First, good hymns offer an excellent opportunity for catechesis, which is one of the purposes of liturgy. Like the proper chants, they can help us digest the truths of God we have just received in Scripture and offer an exegesis of particular feasts themselves. Consider the Lutheran Easter hymn, “Awake, My Heart, with Gladness”:

Now I will cling forever
To Christ, my Savior true;
My Lord will leave me never,
Whate’er He passeth through.
He rends Death’s iron chain,
He breaks through sin and pain,
He shatters hell’s dark thrall,
I follow Him through all. . . .

He brings me to the portal
That leads to bliss untold,
Whereon this rhyme immortal
Is found in script of gold:
“Who there My cross hath shared
Finds here a crown prepared;
Who there with Me hath died
Shall here be glorified.”

Notice the unexpected way Paul Gerhardt puts it: It is not that I will never leave Christ, whatever I pass through, but that he will never leave me. In a short turn of phrase, Gerhardt reminds us of the assurances that come through Christ’s resurrection: Whatever we suffer, we suffer with him at our side—and knowing the end of his story, we have hope for the end of our own. We follow Christ as he harrows Hell and routs the many places it has encamped in our own souls. We are promised the cross, yes, but also the crown. In these two verses, Gerhardt had left us a rich primer on the resurrection, a sixteen-line sermon on what the triumph of Christ means for the life of a Christian.

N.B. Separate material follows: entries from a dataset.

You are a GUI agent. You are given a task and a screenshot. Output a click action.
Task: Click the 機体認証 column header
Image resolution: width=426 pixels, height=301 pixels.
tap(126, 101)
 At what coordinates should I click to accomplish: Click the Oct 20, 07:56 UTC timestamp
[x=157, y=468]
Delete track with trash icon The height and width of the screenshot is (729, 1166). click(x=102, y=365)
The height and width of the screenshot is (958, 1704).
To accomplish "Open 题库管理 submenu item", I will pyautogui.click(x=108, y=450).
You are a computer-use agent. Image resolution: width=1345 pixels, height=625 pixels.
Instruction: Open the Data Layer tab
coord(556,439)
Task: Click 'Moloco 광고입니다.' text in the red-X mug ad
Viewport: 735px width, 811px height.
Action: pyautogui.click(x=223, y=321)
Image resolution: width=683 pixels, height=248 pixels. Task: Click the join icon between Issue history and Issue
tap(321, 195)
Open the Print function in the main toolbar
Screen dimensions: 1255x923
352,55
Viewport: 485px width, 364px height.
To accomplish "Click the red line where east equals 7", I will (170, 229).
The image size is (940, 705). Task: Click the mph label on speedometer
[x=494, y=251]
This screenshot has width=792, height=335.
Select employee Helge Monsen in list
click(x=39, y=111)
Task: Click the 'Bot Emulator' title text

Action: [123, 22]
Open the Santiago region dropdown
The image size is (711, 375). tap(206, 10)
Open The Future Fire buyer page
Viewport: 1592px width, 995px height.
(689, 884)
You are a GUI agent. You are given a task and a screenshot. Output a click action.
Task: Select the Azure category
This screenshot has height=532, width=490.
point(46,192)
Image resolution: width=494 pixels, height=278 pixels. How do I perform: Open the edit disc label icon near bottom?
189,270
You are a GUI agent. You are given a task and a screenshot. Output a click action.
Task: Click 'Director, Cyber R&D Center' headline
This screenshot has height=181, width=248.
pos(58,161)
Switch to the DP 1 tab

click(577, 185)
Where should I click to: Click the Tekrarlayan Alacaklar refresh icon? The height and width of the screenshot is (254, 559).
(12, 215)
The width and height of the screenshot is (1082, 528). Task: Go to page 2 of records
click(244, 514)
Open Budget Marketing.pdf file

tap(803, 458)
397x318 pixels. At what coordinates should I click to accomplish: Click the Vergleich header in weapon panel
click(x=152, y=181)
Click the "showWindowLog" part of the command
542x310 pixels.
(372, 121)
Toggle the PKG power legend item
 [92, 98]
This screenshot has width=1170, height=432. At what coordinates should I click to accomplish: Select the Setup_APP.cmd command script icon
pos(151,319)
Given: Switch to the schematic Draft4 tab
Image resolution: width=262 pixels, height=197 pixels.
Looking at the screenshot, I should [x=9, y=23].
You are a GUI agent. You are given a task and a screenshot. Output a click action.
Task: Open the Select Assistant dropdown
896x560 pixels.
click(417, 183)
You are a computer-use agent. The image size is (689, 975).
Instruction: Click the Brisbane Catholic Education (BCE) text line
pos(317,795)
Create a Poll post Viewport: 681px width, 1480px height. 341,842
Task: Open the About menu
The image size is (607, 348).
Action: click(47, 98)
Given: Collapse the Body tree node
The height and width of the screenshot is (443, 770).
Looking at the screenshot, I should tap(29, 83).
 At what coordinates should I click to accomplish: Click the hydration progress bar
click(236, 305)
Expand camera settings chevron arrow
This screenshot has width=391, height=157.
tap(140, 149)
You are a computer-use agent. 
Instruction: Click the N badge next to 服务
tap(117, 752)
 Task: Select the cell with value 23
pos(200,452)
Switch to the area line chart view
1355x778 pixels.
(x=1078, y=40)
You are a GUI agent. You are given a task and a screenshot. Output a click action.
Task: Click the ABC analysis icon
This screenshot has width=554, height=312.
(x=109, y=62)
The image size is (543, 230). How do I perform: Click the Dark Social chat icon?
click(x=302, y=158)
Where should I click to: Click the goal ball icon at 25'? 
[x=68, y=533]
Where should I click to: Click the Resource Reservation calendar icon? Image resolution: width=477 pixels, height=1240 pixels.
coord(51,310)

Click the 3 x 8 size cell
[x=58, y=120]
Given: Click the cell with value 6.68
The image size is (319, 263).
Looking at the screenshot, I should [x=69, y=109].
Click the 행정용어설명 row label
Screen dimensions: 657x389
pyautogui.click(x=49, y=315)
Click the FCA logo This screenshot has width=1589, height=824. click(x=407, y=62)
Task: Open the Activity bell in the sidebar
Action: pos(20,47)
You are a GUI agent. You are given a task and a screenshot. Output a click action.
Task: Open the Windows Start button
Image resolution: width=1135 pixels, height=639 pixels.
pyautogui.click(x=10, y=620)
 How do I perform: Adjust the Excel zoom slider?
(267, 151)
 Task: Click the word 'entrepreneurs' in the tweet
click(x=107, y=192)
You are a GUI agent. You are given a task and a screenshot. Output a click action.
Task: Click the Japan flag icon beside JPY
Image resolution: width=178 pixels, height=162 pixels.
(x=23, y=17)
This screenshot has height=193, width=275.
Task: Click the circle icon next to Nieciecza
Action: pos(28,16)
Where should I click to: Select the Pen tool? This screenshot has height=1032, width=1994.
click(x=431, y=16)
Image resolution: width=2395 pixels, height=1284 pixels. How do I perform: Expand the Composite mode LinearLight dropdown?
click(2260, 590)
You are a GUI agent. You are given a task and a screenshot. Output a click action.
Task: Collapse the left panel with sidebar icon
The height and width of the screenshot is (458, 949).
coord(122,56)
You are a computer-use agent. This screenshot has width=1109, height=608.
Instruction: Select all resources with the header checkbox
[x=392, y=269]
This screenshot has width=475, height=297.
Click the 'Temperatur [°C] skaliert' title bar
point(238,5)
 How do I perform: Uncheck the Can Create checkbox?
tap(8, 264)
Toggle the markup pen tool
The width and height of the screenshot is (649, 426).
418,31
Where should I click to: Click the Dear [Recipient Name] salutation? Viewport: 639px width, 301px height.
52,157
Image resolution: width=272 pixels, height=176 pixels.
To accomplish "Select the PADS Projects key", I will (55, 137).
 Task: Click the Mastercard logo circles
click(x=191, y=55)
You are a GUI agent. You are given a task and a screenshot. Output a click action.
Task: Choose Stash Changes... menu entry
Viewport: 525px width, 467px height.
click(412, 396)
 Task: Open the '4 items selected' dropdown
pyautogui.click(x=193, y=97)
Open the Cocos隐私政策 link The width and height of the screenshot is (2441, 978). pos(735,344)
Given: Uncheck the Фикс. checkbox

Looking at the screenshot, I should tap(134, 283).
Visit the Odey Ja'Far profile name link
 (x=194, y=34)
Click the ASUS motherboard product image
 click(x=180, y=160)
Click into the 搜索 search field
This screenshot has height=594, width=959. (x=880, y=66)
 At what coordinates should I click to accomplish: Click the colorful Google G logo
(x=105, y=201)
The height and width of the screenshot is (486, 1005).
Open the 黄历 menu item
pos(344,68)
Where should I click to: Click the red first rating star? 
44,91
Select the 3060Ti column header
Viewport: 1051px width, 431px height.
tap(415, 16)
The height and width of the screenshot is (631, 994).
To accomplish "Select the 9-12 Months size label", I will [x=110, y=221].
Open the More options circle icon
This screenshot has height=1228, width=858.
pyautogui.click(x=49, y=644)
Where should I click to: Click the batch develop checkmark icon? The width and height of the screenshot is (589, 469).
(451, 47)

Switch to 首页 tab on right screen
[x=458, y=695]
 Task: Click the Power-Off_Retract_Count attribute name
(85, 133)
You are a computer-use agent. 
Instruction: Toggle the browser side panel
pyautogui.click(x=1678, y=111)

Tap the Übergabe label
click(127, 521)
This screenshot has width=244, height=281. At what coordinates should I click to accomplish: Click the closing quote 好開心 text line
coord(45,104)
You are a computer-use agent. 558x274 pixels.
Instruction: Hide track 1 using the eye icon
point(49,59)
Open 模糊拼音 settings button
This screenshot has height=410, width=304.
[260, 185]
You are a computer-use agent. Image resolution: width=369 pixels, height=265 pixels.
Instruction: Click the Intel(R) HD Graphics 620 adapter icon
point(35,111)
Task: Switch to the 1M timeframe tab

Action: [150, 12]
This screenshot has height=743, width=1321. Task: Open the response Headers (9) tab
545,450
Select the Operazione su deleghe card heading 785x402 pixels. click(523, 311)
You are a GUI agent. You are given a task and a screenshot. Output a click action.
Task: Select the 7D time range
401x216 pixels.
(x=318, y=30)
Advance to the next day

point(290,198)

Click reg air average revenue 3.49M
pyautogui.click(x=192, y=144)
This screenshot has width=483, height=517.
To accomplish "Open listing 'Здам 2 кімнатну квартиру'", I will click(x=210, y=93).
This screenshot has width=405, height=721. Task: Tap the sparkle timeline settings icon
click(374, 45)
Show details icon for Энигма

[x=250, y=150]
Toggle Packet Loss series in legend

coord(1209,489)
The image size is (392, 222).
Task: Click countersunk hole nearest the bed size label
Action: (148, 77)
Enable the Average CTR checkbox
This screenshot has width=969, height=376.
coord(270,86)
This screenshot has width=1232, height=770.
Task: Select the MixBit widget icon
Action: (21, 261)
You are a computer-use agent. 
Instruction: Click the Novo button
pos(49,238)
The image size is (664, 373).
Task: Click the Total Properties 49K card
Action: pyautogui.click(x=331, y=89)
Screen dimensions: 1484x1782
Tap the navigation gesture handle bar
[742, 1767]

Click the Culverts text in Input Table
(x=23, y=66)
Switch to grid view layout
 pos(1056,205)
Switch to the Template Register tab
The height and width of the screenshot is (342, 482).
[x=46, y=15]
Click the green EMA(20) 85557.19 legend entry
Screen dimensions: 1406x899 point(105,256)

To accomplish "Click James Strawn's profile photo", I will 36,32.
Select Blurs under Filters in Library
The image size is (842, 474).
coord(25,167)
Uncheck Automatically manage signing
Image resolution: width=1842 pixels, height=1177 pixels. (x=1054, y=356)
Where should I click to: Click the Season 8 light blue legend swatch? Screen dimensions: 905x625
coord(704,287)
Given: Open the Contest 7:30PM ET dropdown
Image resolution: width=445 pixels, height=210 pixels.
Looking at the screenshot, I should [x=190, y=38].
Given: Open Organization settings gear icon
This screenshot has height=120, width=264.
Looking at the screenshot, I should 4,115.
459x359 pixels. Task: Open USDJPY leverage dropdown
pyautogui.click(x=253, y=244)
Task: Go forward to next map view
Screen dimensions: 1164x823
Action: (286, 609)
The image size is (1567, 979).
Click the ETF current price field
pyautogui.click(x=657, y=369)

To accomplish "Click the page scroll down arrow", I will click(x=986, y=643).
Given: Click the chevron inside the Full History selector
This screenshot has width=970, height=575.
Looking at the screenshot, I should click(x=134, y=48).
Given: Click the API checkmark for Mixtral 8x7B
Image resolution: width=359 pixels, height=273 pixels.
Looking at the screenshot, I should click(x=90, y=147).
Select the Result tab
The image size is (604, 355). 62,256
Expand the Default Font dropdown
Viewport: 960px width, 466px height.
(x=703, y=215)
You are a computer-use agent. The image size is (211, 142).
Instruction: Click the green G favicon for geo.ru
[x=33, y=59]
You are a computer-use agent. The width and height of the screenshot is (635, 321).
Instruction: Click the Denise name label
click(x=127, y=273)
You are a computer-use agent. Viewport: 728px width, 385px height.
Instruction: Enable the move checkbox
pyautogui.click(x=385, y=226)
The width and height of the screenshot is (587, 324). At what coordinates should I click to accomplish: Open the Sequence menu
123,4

Because these hymns can be vehicles for handing on the Catholic faith, they remind us of the real meaning of Catholic. At its heart, to say that something is Catholic is not to say that it was written by a person in communion with the bishop of Rome but that it is in accord with the universal apostolic heritage. This means, of course, that not all hymns are suitable for Catholic liturgies. But it also means that if a hymn proclaims the Catholic faith, then—regardless of its origin—we should consider it a Catholic hymn.